Racial Knowledge, Social Science, and Empire in France and Britain, c. 1911

Sunday, January 11, 2026: 11:20 AM
Wabash Room (Palmer House Hilton)
Alice L. Conklin, Ohio State University
Race is the same word in French and English, suggesting equivalency, portability, and mutual intelligibility of the term. Yet the word has done different work in each language depending on time and place, creating misunderstandings as well as exchanges between Francophone and Anglophone interlocutors on such topics as racism and antiracism. My paper will examine one instance of such divergent “race” histories. In 1911, progressive philanthropists organized a First Universal Races Congress in London. Scholars, statesmen, diplomats, and activists of all races from across the globe gathered to discuss how to diminish the inter-racial tensions then gripping the world.
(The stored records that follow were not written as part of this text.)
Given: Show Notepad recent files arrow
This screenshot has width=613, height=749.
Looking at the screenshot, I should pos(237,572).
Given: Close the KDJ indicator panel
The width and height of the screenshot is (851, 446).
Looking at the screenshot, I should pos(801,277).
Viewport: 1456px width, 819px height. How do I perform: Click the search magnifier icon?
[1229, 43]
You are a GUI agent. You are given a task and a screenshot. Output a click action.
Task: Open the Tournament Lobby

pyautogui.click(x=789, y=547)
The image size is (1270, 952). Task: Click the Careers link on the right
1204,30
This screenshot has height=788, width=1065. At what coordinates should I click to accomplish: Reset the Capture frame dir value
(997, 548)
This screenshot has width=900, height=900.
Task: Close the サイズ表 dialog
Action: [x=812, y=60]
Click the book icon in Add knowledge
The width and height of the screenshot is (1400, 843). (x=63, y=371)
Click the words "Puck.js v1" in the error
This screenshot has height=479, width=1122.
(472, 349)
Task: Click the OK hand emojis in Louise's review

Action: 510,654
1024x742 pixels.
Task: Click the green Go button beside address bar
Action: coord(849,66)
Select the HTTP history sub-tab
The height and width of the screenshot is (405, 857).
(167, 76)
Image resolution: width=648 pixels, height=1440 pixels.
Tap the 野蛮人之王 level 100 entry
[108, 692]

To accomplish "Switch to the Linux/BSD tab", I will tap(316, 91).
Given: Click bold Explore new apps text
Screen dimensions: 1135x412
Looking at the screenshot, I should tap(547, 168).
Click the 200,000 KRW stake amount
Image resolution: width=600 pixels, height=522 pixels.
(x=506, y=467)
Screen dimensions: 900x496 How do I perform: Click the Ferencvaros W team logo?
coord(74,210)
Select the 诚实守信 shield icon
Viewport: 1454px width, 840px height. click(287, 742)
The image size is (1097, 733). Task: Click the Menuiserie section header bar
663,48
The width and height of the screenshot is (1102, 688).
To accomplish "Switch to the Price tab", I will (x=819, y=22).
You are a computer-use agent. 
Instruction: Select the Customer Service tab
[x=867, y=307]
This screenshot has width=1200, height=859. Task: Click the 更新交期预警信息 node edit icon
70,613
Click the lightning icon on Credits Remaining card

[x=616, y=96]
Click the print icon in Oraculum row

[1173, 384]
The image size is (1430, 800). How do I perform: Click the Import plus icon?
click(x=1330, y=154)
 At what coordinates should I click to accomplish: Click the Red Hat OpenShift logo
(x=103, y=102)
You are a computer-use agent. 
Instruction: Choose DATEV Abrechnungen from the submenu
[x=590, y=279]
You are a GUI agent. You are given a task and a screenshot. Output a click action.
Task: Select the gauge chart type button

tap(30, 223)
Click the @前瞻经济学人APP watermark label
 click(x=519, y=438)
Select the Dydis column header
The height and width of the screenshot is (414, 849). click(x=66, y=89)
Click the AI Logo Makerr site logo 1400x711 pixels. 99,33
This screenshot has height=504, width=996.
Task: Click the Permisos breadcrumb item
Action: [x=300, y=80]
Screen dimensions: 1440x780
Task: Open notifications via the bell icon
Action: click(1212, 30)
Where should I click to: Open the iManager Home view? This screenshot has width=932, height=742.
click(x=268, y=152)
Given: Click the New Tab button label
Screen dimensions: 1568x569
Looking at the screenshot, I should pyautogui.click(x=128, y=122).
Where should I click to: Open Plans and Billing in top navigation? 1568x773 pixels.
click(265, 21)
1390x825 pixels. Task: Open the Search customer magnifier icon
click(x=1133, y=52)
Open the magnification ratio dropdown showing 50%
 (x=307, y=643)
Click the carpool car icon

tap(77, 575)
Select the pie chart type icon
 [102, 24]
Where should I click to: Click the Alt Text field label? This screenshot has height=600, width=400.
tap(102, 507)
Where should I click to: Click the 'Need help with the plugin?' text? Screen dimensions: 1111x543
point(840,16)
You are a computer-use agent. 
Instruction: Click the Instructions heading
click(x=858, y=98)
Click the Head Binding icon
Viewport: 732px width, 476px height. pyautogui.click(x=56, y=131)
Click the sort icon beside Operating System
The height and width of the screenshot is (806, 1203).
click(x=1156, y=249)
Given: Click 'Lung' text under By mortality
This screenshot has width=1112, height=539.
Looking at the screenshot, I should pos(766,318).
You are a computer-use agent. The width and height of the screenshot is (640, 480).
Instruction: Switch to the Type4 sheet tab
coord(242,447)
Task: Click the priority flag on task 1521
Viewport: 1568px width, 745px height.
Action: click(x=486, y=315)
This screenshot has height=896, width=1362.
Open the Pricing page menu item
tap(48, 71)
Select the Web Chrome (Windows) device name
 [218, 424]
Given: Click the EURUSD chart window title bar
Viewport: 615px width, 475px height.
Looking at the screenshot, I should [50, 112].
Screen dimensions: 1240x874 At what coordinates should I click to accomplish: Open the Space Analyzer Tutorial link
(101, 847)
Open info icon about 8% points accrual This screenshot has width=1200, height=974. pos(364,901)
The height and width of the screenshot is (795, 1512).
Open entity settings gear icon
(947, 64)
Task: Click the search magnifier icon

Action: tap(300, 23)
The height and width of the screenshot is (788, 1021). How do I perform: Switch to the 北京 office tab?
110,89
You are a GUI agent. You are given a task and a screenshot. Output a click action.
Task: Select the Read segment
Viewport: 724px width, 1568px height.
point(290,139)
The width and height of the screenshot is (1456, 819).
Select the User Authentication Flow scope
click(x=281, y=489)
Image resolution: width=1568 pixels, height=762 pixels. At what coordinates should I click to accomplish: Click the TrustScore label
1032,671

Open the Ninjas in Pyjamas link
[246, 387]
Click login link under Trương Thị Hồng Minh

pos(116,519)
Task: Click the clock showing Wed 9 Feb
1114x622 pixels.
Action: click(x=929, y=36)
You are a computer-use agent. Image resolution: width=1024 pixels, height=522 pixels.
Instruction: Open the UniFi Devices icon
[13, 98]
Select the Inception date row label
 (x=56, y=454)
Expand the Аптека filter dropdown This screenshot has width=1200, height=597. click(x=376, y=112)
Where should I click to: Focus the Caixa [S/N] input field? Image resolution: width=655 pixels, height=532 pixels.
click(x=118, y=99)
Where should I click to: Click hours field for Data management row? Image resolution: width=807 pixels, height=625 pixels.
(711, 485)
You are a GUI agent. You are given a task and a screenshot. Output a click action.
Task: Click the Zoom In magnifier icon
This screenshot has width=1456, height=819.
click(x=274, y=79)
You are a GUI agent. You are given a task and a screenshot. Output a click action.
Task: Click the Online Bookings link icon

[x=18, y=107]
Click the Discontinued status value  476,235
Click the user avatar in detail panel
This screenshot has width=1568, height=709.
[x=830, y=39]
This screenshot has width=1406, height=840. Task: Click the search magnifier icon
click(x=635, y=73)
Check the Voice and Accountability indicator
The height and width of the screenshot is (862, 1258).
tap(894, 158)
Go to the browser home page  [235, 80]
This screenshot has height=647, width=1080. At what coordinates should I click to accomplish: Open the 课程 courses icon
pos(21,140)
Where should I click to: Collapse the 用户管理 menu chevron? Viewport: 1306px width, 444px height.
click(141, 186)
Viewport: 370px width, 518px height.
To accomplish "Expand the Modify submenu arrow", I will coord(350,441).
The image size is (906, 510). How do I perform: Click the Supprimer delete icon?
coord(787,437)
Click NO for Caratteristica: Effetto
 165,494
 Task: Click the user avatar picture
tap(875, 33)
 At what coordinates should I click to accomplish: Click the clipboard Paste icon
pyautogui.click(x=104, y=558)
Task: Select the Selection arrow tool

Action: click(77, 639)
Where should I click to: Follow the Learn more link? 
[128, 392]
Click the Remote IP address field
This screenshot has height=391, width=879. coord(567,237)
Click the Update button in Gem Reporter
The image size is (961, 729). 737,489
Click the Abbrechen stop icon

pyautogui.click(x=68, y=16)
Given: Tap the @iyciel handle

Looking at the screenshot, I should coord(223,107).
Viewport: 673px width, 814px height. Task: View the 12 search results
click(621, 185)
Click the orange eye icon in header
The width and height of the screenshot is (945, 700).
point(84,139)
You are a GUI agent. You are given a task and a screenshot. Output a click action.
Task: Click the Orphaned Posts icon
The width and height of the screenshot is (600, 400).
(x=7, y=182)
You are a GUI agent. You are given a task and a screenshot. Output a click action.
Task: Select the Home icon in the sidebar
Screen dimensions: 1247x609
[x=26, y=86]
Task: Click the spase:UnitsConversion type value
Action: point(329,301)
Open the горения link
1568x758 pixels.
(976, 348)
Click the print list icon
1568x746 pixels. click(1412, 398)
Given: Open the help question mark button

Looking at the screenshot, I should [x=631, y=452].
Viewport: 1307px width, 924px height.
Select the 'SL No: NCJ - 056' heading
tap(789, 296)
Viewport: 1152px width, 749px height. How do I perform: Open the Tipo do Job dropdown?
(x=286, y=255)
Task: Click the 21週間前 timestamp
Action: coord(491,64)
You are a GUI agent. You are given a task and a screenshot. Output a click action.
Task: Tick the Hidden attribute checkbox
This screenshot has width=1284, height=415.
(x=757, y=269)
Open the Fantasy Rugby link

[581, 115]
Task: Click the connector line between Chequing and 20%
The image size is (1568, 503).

French and Francophone colonial participants were, however, few and far between despite the nation’s claim to universal brotherhood and antiracism. French internationalists nevertheless agreed to host a second universal races meeting in Paris in 1915, which World War I scuttled. A comparison of the London event with French preparations for a second congress reveals one striking difference. By 1911 British, American and Indian sociologists, economists and political scientists were beginning to construct a new object of study known as “race relations” to better manage conflicts between colonizer and colonized. In contrast, French social scientists showed little interest in the same topic. Only in the past thirty years have French sociologists borrowed from Anglophone scholarship to analyze race in France. Through this comparison, I address the larger questions of why modern colonialism produced different racial epistemologies in Francophone and Anglophone spaces and when their particular understandings of race began to converge.